Sphingosine 1-phosphate axis: a new leader actor in skeletal muscle biology
Frontiers in Physiology, 2013
Sphingosine 1-phosphate (S1P) is a bioactive lipid involved in the regulation of biological processes such as proliferation, differentiation, motility, and survival. Here we review the role of S1P in the biology and homeostasis of skeletal muscle. S1P derives from the catabolism of sphingomyelin and is produced by sphingosine phosphorylation catalyzed by sphingosine kinase (SK). S1P can act either intracellularly or extracellularly through specific ligation to its five G protein-coupled receptors (GPCR) named S1P receptors (S1PR). Many experimental findings obtained in the last 20 years demonstrate that S1P and its metabolism play a multifaceted role in the regulation of skeletal muscle regeneration.
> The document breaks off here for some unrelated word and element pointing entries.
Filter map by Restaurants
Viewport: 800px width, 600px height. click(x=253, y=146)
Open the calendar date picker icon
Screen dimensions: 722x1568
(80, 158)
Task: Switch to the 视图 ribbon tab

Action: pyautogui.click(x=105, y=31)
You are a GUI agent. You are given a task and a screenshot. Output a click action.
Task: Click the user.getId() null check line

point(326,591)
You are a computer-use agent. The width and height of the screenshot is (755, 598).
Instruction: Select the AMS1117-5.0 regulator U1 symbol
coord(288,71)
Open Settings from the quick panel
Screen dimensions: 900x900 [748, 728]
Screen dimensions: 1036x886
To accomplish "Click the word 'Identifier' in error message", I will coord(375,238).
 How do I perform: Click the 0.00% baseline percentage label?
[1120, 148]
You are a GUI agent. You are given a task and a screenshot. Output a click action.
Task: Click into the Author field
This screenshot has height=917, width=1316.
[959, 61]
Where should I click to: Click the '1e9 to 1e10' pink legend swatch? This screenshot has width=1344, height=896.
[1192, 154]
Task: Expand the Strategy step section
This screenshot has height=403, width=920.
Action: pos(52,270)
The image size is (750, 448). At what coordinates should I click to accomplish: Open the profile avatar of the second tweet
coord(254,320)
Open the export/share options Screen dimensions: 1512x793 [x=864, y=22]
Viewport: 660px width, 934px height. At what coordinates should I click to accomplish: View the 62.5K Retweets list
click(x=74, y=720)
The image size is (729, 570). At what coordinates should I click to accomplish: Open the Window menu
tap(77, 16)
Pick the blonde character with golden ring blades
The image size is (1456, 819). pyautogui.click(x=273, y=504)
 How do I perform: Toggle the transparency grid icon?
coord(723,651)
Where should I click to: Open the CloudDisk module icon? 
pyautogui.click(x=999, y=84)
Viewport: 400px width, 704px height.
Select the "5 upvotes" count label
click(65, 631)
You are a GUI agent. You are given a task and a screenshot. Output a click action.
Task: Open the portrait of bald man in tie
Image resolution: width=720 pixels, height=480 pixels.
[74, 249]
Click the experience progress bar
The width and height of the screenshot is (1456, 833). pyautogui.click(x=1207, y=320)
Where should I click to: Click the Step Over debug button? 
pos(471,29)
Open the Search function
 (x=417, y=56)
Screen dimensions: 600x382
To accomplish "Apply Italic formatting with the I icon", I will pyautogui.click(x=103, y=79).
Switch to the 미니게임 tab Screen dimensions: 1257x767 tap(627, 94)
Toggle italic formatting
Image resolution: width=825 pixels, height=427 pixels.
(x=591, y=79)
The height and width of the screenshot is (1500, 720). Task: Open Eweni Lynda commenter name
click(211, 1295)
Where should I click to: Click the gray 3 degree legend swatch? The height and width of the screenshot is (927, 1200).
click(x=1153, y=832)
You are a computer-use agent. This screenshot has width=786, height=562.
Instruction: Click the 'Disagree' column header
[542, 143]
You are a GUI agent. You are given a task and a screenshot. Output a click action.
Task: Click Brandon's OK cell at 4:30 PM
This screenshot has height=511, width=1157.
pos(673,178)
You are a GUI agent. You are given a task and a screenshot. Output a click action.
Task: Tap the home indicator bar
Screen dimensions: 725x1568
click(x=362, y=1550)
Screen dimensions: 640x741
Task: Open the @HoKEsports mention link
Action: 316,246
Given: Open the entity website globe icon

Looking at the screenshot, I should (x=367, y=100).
Indeed, this lipid is known to activate muscle-resident satellite cells, regulating their proliferation and differentiation, as well as mesenchymal progenitors such as mesoangioblasts that originate outside skeletal muscle, both involved in tissue repair following an injury or disease. The molecular mechanism of action of S1P in skeletal muscle cell precursors is highly complex, especially because S1P axis is under the control of a number of growth factors and cytokines, canonical regulators of skeletal muscle biology. Moreover, this lipid is crucially involved in the regulation of skeletal muscle contractile properties, responsiveness to insulin, fatigue resistance and tropism. Overall, on the basis of these findings S1P signaling appears to be an appealing pharmacological target for improving skeletal muscle repair. Nevertheless, further understanding is required on the regulation of S1P downstream signaling pathways and the expression of S1PR. This article will resume our current knowledge on S1P signaling in skeletal muscle, hopefully stimulating further investigation in the field, aimed at individuating novel molecular targets for ameliorating skeletal muscle regeneration and reducing fibrosis of the tissue after a trauma or due to skeletal muscle diseases.